[Data extracted from a collection]
════════════════════

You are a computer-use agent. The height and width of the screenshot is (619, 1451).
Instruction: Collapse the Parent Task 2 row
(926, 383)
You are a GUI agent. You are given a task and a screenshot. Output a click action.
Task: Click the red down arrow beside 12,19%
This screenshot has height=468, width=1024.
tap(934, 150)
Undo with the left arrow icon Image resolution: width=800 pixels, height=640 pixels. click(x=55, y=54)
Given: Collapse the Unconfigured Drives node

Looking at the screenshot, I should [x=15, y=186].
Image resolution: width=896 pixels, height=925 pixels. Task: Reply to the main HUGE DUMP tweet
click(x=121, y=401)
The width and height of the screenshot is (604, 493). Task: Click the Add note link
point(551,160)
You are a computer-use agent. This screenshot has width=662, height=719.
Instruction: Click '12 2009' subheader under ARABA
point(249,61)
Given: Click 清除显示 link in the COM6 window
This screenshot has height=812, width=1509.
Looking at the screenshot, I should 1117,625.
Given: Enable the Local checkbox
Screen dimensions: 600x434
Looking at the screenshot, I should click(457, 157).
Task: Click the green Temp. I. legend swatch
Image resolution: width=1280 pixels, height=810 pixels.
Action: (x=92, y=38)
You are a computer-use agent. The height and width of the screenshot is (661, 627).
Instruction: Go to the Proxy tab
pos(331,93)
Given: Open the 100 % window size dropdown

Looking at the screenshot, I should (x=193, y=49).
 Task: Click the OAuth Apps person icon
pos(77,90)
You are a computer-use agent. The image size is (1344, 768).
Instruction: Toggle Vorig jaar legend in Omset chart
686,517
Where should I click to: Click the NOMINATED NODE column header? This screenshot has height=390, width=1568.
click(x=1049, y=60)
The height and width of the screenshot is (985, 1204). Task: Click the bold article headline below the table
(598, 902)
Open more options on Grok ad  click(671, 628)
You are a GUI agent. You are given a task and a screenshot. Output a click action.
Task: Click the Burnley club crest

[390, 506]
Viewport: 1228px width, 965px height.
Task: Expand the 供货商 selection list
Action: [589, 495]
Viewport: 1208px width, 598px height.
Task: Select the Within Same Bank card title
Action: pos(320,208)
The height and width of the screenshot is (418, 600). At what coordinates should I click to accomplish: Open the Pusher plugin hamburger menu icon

════════════════════

### Exercise description
From the line that contains "Given: Click 清除显示 link in the COM6 window" through the final line of the entries above, every line must be reproduced exactly and nothing more.

### The answer
Given: Click 清除显示 link in the COM6 window
This screenshot has height=812, width=1509.
Looking at the screenshot, I should 1117,625.
Given: Enable the Local checkbox
Screen dimensions: 600x434
Looking at the screenshot, I should click(457, 157).
Task: Click the green Temp. I. legend swatch
Image resolution: width=1280 pixels, height=810 pixels.
Action: (x=92, y=38)
You are a computer-use agent. The height and width of the screenshot is (661, 627).
Instruction: Go to the Proxy tab
pos(331,93)
Given: Open the 100 % window size dropdown

Looking at the screenshot, I should (x=193, y=49).
 Task: Click the OAuth Apps person icon
pos(77,90)
You are a computer-use agent. The image size is (1344, 768).
Instruction: Toggle Vorig jaar legend in Omset chart
686,517
Where should I click to: Click the NOMINATED NODE column header? This screenshot has height=390, width=1568.
click(x=1049, y=60)
The height and width of the screenshot is (985, 1204). Task: Click the bold article headline below the table
(598, 902)
Open more options on Grok ad  click(671, 628)
You are a GUI agent. You are given a task and a screenshot. Output a click action.
Task: Click the Burnley club crest

[390, 506]
Viewport: 1228px width, 965px height.
Task: Expand the 供货商 selection list
Action: [589, 495]
Viewport: 1208px width, 598px height.
Task: Select the Within Same Bank card title
Action: pos(320,208)
The height and width of the screenshot is (418, 600). At what coordinates should I click to accomplish: Open the Pusher plugin hamburger menu icon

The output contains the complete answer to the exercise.